TASK GOAL:
Please copy out the entries below exactly, beginning with the line that contains "Instruction: Click the Dashboards" and ending with the line that contains "Task: Click the MXP logo icon", and include nothing outside that span.

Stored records
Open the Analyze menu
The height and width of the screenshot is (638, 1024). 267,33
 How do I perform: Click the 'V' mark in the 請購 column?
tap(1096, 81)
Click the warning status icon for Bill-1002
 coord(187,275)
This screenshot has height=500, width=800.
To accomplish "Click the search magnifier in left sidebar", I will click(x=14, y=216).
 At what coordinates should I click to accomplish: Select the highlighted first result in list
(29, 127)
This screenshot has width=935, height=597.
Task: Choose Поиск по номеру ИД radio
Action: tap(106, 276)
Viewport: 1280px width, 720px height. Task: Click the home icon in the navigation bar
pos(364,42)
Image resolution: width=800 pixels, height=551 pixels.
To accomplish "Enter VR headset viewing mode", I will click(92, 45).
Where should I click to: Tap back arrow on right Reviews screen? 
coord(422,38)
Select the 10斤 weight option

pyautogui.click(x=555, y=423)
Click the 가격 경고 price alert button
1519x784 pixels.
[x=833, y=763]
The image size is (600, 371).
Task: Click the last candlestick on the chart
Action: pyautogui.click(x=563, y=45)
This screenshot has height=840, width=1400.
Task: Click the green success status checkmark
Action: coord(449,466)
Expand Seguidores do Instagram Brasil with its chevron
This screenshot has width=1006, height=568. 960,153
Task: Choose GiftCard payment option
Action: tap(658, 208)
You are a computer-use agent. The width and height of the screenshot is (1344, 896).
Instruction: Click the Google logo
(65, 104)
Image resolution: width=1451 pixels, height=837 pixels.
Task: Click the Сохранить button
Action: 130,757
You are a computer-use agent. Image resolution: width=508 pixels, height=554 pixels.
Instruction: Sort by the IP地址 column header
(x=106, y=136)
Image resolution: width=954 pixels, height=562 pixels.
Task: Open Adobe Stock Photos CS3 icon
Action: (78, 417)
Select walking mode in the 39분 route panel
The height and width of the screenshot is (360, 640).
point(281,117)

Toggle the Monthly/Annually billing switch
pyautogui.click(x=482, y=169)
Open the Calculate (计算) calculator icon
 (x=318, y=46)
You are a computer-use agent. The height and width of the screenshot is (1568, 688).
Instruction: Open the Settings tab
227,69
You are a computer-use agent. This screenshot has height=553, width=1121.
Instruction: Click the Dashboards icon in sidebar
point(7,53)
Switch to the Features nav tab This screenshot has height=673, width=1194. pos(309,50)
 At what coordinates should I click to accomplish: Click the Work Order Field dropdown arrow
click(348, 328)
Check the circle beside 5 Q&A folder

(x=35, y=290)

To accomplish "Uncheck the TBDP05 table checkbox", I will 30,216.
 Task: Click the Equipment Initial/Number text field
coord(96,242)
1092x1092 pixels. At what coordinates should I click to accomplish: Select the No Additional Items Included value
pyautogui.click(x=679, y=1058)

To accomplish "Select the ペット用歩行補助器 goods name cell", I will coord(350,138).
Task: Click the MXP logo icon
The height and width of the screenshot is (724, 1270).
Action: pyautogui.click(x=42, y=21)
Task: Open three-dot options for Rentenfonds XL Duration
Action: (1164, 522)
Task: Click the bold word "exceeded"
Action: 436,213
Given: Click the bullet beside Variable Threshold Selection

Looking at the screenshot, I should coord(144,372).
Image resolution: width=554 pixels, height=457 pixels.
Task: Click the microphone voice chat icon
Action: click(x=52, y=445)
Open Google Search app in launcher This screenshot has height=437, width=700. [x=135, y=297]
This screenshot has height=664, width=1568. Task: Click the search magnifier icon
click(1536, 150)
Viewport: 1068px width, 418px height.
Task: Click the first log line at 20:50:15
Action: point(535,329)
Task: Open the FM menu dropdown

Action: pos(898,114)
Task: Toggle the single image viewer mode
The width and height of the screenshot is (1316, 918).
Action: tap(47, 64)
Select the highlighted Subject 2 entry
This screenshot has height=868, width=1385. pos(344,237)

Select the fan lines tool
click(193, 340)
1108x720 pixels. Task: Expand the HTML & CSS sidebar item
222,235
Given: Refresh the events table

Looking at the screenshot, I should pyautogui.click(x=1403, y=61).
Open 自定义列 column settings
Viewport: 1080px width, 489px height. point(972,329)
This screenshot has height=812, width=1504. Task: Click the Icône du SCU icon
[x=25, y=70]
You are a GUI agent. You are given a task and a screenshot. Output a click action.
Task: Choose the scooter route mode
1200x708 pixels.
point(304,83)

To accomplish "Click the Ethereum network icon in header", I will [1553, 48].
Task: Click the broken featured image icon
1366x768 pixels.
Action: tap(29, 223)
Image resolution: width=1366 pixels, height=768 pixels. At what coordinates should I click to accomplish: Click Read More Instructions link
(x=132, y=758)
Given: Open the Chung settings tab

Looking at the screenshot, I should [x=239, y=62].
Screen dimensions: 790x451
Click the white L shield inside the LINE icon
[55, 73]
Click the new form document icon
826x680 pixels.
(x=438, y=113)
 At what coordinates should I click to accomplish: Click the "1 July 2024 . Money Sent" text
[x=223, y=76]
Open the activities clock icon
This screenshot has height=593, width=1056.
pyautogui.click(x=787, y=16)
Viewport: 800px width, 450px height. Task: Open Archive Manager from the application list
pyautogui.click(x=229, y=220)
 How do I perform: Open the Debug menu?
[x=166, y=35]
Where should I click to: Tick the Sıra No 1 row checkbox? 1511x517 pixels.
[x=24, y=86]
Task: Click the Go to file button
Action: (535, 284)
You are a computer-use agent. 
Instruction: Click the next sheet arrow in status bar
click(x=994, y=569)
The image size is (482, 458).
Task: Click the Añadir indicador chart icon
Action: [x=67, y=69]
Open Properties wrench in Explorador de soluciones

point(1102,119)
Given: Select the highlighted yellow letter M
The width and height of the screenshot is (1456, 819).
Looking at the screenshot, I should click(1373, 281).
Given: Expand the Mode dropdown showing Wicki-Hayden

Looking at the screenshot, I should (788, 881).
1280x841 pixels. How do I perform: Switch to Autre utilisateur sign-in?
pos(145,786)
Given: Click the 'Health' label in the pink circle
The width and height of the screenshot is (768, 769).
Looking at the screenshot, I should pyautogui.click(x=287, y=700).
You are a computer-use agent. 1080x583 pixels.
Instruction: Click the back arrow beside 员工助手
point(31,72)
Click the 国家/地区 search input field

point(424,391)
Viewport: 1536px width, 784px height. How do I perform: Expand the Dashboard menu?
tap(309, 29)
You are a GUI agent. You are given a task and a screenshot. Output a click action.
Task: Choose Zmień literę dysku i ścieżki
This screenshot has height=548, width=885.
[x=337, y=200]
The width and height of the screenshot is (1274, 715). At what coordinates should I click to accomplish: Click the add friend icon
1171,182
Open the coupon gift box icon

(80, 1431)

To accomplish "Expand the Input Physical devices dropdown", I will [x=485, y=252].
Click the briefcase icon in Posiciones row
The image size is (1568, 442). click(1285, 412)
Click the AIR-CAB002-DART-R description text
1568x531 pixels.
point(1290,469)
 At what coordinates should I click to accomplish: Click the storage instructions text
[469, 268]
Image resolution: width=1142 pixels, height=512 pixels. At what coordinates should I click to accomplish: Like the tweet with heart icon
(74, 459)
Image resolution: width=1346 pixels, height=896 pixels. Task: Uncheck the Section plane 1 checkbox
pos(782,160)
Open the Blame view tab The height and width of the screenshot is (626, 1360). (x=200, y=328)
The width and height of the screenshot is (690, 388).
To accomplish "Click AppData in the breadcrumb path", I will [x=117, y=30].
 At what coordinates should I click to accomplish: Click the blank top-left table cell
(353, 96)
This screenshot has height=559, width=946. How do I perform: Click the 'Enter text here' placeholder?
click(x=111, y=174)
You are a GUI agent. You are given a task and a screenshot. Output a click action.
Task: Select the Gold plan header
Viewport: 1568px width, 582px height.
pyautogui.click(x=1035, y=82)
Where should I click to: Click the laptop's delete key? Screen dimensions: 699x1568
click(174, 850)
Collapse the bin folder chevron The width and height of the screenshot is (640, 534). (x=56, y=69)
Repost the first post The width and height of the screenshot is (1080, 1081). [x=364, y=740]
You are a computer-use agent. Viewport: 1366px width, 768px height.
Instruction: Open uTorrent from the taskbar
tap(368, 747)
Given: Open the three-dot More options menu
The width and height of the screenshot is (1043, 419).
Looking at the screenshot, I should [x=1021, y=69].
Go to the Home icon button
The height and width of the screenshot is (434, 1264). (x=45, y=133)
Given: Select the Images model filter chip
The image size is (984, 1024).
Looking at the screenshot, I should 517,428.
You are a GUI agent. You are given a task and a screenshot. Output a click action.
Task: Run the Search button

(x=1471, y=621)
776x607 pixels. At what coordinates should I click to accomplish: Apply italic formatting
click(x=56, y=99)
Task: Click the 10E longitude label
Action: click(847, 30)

RESPONSE:
Instruction: Click the Dashboards icon in sidebar
point(7,53)
Switch to the Features nav tab This screenshot has height=673, width=1194. pos(309,50)
 At what coordinates should I click to accomplish: Click the Work Order Field dropdown arrow
click(348, 328)
Check the circle beside 5 Q&A folder

(x=35, y=290)

To accomplish "Uncheck the TBDP05 table checkbox", I will 30,216.
 Task: Click the Equipment Initial/Number text field
coord(96,242)
1092x1092 pixels. At what coordinates should I click to accomplish: Select the No Additional Items Included value
pyautogui.click(x=679, y=1058)

To accomplish "Select the ペット用歩行補助器 goods name cell", I will coord(350,138).
Task: Click the MXP logo icon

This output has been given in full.